Name Games – The Rebranding Continues

The Academic Consortium for Complementary and Alternative Health Care (ACCAHC) Announces Re-branding as the Academic Collaborative for Integrative Health (ACIH)

by John Weeks, Publisher/Editor of The Integrator Blog News and Reports

The re-branding continues. Leaders of the Academic Consortium for Complementary and Alternative Health Care (ACCAHC), recently dropped the “CAM” out of their name. On January 28, 2016, the ACCAHC announced that it will now be known as the Academic Collaborative for Integrative Health (ACIH). The not-for-profit consists of 17 North American academic, accreditation and certification organizations as well as 40 individual college members – that together receive about 3% of funds from the National Center for Complementary and Integrative Health (NCCIH).

This train of re-branding can be tracked  back to at least December of 2014, when the National Institute of Health National Center for Complementary and Alternative Medicine (NCCAM) re-branded itself as the National Center for Complementary and Integrative Health (NCCIH).

The following month, in January 2015, the Consortium of Academic Health Centers for Integrative Medicine (CAHCIM), an organization constituted of more than 60 medical schools that have received 97% of the NCCIH’s largesse, announced that it too was replacing one challenging acronym with another. The CAHCIM reappeared as the Academic Consortium for Integrative Medicine and Health (ACIMH). Still, rather than use either acronym, members use “The Consortium” as a preferred alternative.  As the sibling organization to the ACIMH, the interprofessional ACIH produces a newsletter called The Collaborator and it is expected that their members will prefer their own alternative, “The Collaborative.”

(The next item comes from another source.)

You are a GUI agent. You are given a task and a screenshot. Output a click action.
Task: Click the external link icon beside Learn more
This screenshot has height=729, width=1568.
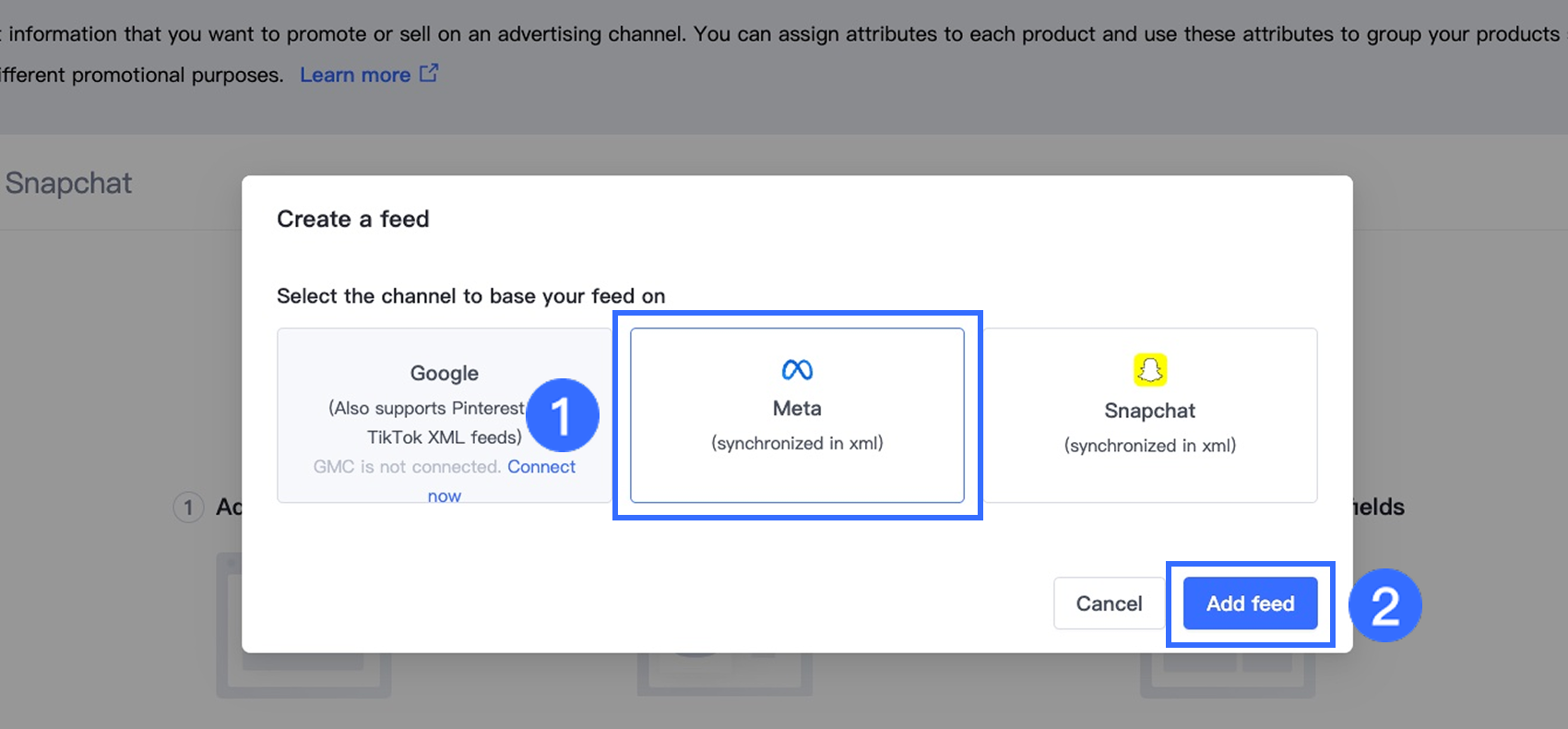429,73
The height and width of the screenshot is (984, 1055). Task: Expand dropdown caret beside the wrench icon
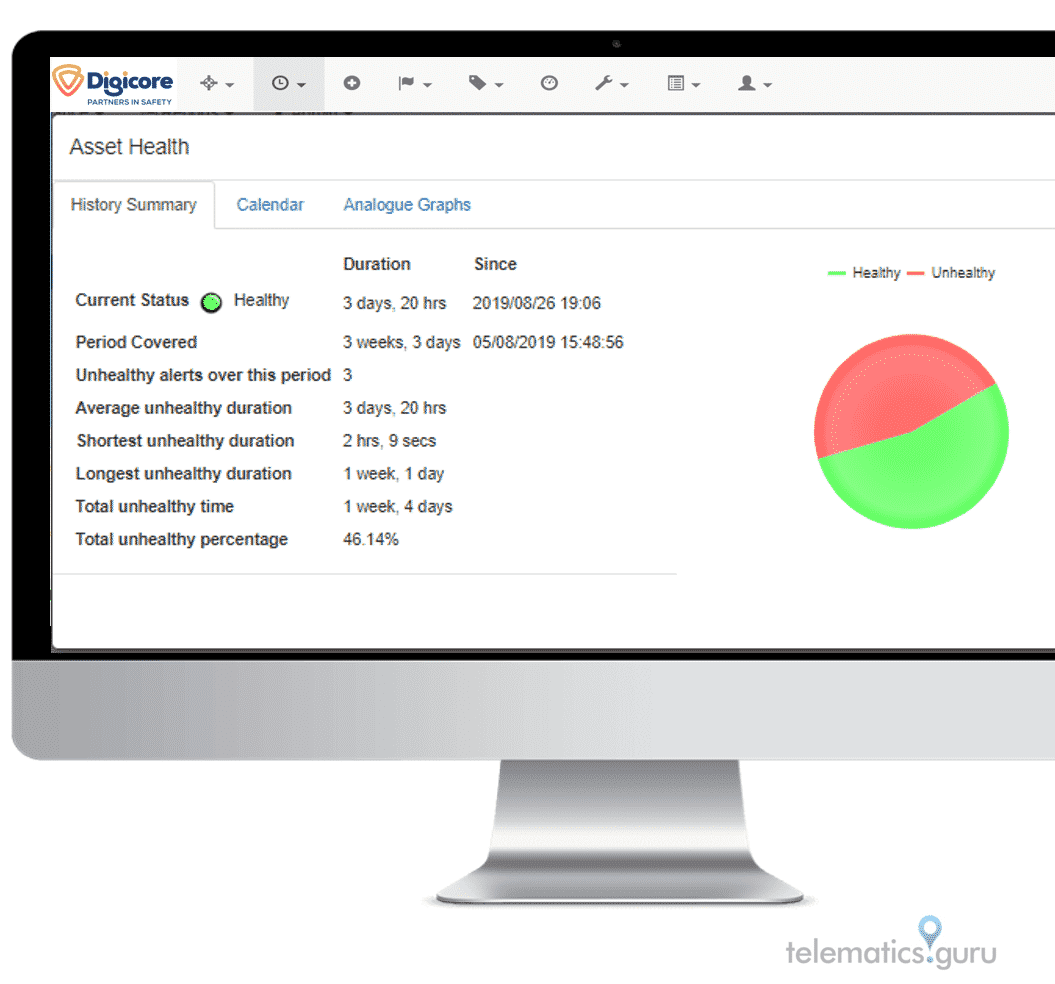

In the meantime, the ACIH announced in Global Advances in Health and Medicine that new executive committee and officers had been elected to lead the re-named organization. New members include: Stacy Gomes, EdD, the representative from the Council of Colleges of Acupuncture and Oriental Medicine; Dale Healey, DC, PhD, from the Commission on Massage Therapy Accreditation; John Scaringe, DC, EdD, for the Council on Chiropractic Education, an accrediting body; and JoAnn Yanez, ND, MPH, executive director for the Association of Accredited Naturopathic Medical Colleges. Officers are chair David O'Bryon, JD, CAE, the executive director of the Association of Chiropractic Colleges; vice-chair, Yanez; treasurer, Kory Ward-Cook, PhD, MT (ASCP), CEO of the National Certification Commission for Acupuncture and Oriental Medicine; and secretary, Scaringe. Long-time executive committee members Jan Schwartz, MA, BCTMB, Pamela Snider, ND, and Marcia Prenguber, ND, will continue to serve on the Collaborative’s Board of Directors. Co-executive directors are Elizabeth Goldblatt, PhD, MPA/HA and Martha Menard, PhD, LMT.

Comment: The name shuffle can seem like a shell game in Times Square, where the quick hands of a street-hustler make you miss what is under each acronym. The game gets even more interesting when you consider conference names. The major international conference for the ACIMH is called the International Congress of Integrative Medicine and Health (ICIMH). In 2006 and 2009, the event was known as the North American Congress on Complementary and Integrative Medicine (NARCCIM), marking a divestiture of “complementary” and an opening to is actual “international” audience. To confuse things even further, one of the supporting organizations for that May 2016 meeting, the Academy of Integrative Health and Medicine (AIHM), has chosen to name its June 2016 conference in Germany the International Congress for Integrative Health and Medicine (ICIHM). Look closely: they are different.

The pattern is interesting. Absent is “alternative.” Almost gone, except from the federal government agency, NCCIH, is “complementary.” Notably, NCCIH kept the “complementary - C,” in part via dialogue with leaders of the ACIH who have since removed “complementary”, but had initially expressed a concern that without the “C”, the agency’s tendency to grant 97% of their largesse to their integrative counterpart, the Academic Consortium for Integrative Medicine and Health (ACIMH), would quickly propel the entire allotment to “The Consortium”. In retrospect, it must be a little frustrating for the NCCIH to have been abandoned and left as the sole holders of “complementary,” just one year after vows had been renewed. In the meantime, everybody is moving towards “integrative.” Only The Consortium is putting “medicine” first. For the rest, the emphasis is definitely on “health.”

The transition in leadership at “The Collaborative” (a.k.a. ACIH, formerly ACCAHC) deserves to be celebrated. Institutions begin as ideas. I was among those present when the ACCAHC was founded and the contributions that have come from the commitment to collaborate have been substantial. They’ve earned the right to be called The Collaborative. What is terrific in seeing new, top-flight group of leaders is the maturation from founders to an enduring commitment to interprofessional action across these fields. That’s good news for all involved, and for health care in general.